My problem with viewing all open source as a gift to the world, take it or leave it, is that when people create open source packages, market them as being ready for production use and as the best option for said production use, and then act unprofessionally towards security issues and reject patches that fix the security issues for no reason other than being "boring" and "not creative enough" people should be able to call them out on it as unacceptable behavior for an open source maintainer. If actix didn't claim to be production ready and instead stated that it was an experimental code base designed to advance the state of the art in web server performance I wouldn't have a problem with how it was managed. However, once you claim that something is production ready I think you need to be ready to take responsibility for it.

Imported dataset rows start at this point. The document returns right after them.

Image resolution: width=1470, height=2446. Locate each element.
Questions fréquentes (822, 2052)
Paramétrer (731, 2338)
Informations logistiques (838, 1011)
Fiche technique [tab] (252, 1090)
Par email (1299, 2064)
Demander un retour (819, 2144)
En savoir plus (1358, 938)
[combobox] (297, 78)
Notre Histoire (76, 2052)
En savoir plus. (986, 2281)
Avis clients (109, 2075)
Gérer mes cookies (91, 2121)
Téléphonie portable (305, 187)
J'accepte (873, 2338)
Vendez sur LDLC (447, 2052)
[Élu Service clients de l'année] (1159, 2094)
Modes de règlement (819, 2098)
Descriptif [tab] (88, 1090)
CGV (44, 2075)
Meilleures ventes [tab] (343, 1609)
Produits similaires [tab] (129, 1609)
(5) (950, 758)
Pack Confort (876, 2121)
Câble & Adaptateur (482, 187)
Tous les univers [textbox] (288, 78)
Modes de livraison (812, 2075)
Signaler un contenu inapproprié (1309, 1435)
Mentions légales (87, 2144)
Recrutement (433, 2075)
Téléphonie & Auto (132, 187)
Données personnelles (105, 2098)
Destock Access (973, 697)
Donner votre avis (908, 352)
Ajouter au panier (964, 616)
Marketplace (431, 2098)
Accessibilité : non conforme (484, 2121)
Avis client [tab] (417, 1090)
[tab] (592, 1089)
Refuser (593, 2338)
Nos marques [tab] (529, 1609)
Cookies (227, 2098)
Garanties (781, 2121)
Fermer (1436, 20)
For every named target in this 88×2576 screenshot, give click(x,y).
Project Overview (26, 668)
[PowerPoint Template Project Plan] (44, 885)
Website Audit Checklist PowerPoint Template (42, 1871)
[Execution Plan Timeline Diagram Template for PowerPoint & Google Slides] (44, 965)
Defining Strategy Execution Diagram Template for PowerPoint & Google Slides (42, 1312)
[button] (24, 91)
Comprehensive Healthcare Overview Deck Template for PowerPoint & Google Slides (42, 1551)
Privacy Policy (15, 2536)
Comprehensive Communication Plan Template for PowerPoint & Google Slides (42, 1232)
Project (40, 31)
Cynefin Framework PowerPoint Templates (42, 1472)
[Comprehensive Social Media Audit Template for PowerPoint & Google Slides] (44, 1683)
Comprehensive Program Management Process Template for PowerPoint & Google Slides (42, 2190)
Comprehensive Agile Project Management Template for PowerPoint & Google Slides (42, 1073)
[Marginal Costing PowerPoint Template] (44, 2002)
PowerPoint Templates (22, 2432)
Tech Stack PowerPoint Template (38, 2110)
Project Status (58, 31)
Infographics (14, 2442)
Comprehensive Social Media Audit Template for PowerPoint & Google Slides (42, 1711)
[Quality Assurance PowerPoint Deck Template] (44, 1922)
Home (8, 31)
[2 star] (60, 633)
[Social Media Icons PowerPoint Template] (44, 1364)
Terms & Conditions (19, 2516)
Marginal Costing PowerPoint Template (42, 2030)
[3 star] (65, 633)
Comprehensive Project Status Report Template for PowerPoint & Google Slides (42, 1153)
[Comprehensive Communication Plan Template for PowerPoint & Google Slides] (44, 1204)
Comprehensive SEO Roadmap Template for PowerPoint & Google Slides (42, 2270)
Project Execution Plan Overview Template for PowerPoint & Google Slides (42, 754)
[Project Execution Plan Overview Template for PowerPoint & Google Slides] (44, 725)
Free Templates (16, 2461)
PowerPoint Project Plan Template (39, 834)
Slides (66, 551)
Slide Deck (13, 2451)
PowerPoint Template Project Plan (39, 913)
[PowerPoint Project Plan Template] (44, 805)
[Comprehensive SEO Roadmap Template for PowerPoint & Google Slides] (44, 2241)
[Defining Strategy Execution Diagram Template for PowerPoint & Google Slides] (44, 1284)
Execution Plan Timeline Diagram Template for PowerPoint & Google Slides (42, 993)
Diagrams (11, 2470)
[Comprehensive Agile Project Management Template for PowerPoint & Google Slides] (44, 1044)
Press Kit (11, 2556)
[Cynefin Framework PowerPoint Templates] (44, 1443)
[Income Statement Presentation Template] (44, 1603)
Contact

I strongly disagree, with extreme passion.
They could have marketed it as the greatest gift to humanity for all I care. It's your responsibility to handle your use of code. Sure, you may find issue's in your dependencies, and you're welcome to submit a bug or provide a fix, but if you expect anything more than the code as it is, it's still your problem how to deal with it.
The entitlement is astounding. A person providing free code doesn't owe you anything or "need to take responsibility" or whatever else you may want.
While that's true, expecting bad maintainership to not have any effect and third parties not discussing about the quality of the software is also delusion. (And in practice, maintainers maintain, and I'm glad they do, because otherwise e.g. Linux distro would be complete absolute crap.)
What is also a in the realm of possibilities is that a project gets a bad reputation and for indirect effects or others, dies. That happened here. However, in the effects we saw here, while the people proposing patches and debating in a civil way about technical flaws (or at the very least widely perceived as such) were fine, the brigading was absolutely inexcusable, as well as the unproductive/nasty comments.
And we yet to see any actual real-life problems with these "unsoundness" problems. Most of these issues raised in Actix were about theoretical problems.